» **Tareas requeridas**:
- A) Transcribe sin cambios el tramo del relato sobre la muerte de Andrea que va desde "Y por más que" hasta "palabras de gratitud.".
- B) Prolonga el relato sobre la muerte de Andrea a partir de su última oración.

Hace cuatro años te fuiste querida Peque, y vuelvo una vez más a este extraño lugar, donde el dolor y la nostalgia brindan un extraño y doloroso placer.
Sí, hace cuatro años, Lourdes, la enfermera, se acercó a decirme: "Arquitecto, la niña Andrea tiene solo 20 latidos por minuto… Ya está ocurriendo".
Y el lado pendejo de los calendarios es ese, que te arrastran a revivir cosas que nunca deberían ser vividas por nadie, ni siquiera en primera instancia.
Y por más que no quisiera, revivo tu mirada sin parpadeos y el movimiento de tu barbilla, como si fueras un pez fuera del agua, queriendo revelar tu último secreto.
Vuelvo a ver en mi mente a tu abuela tomándote las manos con una paz heroica; y a tu hermana angustiadísima, entrando y saliendo del cuarto, como buscando una puerta por dónde huir de aquel momento.
Recuerdo que yo te hablaba al oído. No recuerdo qué, exactamente. Tengo la vaga idea de que eran palabras de gratitud.
Recuerdo la mezcla asquerosa de emociones; de querer tenerte aquí para siempre, y al mismo tiempo desear que todo eso terminara pronto, por tu bien, por mi bien, por el bien de todos los que morimos un poquito contigo ese día.
También me viene a la memoria el repugnante olor del cáncer. Nadie lo dice, pero el cáncer apesta. Cuando asoma, llena la habitación de su huésped con un hedor discreto pero permanente, similar al de la carne embarrada en cal.

» **Datos disponibles**:
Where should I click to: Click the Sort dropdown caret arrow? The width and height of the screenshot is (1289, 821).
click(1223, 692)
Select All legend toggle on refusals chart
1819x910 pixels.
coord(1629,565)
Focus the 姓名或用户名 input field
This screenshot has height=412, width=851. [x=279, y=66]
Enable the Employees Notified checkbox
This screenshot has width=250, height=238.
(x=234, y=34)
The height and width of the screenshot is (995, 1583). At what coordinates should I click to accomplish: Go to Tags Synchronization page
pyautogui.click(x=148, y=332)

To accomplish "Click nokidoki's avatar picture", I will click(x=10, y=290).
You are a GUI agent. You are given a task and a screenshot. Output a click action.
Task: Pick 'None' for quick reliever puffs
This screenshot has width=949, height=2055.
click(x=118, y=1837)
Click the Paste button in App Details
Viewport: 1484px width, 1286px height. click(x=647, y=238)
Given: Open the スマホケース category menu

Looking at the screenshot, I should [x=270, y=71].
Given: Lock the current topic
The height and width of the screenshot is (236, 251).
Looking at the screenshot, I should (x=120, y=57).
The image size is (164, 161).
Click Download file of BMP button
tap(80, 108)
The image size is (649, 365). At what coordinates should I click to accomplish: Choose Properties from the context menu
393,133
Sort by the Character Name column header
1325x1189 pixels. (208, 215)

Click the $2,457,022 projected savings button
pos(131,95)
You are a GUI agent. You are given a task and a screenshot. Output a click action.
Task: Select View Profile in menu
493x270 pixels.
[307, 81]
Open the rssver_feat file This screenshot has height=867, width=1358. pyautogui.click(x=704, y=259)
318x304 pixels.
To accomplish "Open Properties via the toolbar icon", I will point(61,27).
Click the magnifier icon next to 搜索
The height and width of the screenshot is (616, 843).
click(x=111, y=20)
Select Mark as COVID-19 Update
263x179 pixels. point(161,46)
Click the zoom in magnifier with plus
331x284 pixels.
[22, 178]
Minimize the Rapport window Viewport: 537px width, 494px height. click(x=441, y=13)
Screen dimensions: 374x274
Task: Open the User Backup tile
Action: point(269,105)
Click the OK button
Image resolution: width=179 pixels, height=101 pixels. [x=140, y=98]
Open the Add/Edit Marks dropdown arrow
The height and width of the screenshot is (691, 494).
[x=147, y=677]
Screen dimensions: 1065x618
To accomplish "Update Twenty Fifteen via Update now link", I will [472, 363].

» **Lista de respuestas**:
- A)
Y por más que no quisiera, revivo tu mirada sin parpadeos y el movimiento de tu barbilla, como si fueras un pez fuera del agua, queriendo revelar tu último secreto.
Vuelvo a ver en mi mente a tu abuela tomándote las manos con una paz heroica; y a tu hermana angustiadísima, entrando y saliendo del cuarto, como buscando una puerta por dónde huir de aquel momento.
Recuerdo que yo te hablaba al oído. No recuerdo qué, exactamente. Tengo la vaga idea de que eran palabras de gratitud.

- B)
No soporto el altar en el que te han puesto tus hermanos. Siento que sobre él pierdes las bondades y defectos que te convertían en ti. No se oyen tus ingeniosas puteadas, no se leen tus tuits, y no se te puede invitar una michelada.
En fin, cada uno de nosotros tiene el derecho de extrañarte como quiera. Ellos tienen su forma, yo procuro que en mi forma de extrañarte sonrías más.
Rehaciendo mi vida, he sido una bestia; no por bacán, sino por torpe. El marcador queda empate, entre las abolladuras hechas y las recibidas. Ahora estoy con alguien que creo que te caería bien.
Me quiere y me aguanta; cosa difícil de encontrar para alguien áspero como yo. Me da paz. Nos profesamos cariño mutuo, sin que eso signifique profanar barreras de seguridad personal.
Eso es algo muy difícil de encontrar en estos tiempos, llenos de personas con barreras, convertidas en cajas fuertes andantes.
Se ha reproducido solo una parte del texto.